Für den Tiroler FPÖ-Landesparteiobmann KO LAbg. Mag. Markus Abwerzger beweist der kolportierte Missmut der Exekutivbeamten im Bundesland Tirol am kommenden Dienstzeit-Modell des Innenministeriums, dass das Besoldungswesen im öffentlichen Dienst an der Lebensrealität im Westen Österreichs vorbeigeht.
„Der Missmut ist mehr als verständlich, denn die Einkommen im öffentlichen Dienst bei Polizei, Bundesheer, Justizwache und sonstigen Bundesbehörden stehen in keiner Relation zu den tatsächlichen Lebenshaltungskosten im Westen Österreichs, also vor allem in Tirol und Vorarlberg“, zeigt sich Mag. Abwerzger irritiert über die anhaltende Praxis seitens des Innenministeriums und der anderen Ministerien.
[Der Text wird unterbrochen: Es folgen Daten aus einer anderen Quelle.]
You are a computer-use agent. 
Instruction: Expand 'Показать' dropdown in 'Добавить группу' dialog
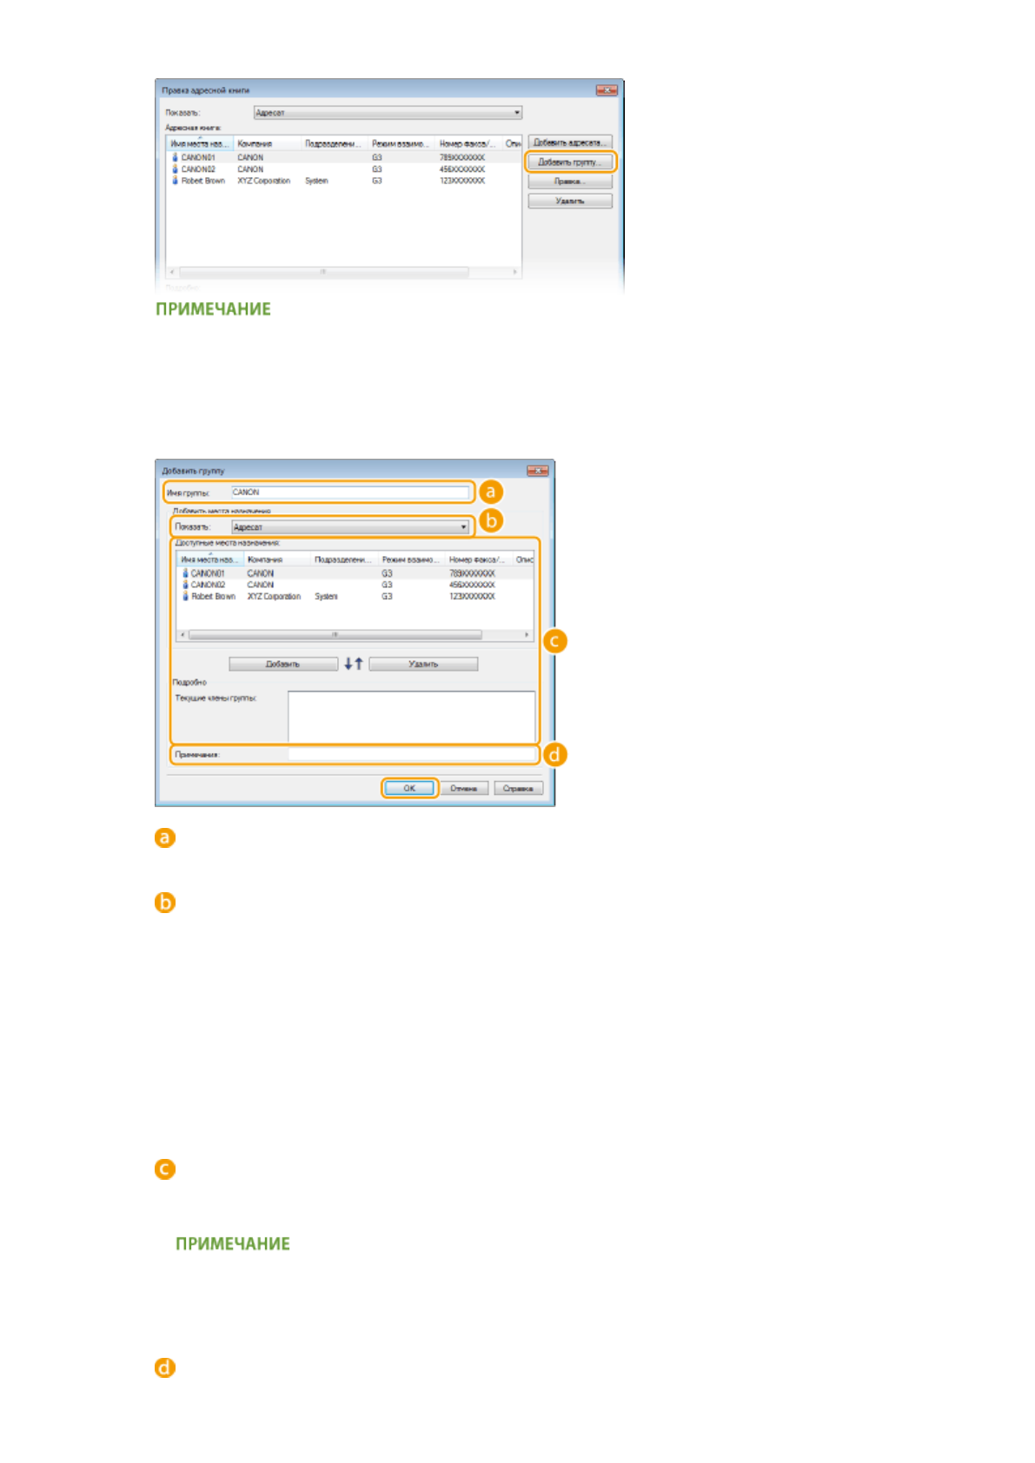[x=350, y=527]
Der Tiroler FPÖ-Landesparteiobmann erinnert daran, dass es endlich eine grundlegende Besoldungsreform beim Bund benötigt: „Es braucht wieder einen spürbaren, West-Zuschlag für Exekutivbeamte, Bundesheerbedienstete, Zoll- und Justizwache, nur soll kann auch garantiert werden, dass das Interesse für einen Job im Bundesdienst auch steigt“, konkretisiert Mag. Abwerzger, der darauf verweist, dass diese Problematik ja nicht neu ist.
„Seit Jahren thematisieren wir im National- und Bundesrat und den Landtagtagen diese Problematik, aber ein wirkliches Umdenken tritt bei den Verantwortlichen in den Ministerien nicht ein, und das seit langer Zeit“, fügt Mag. Abwerzger abschließend an.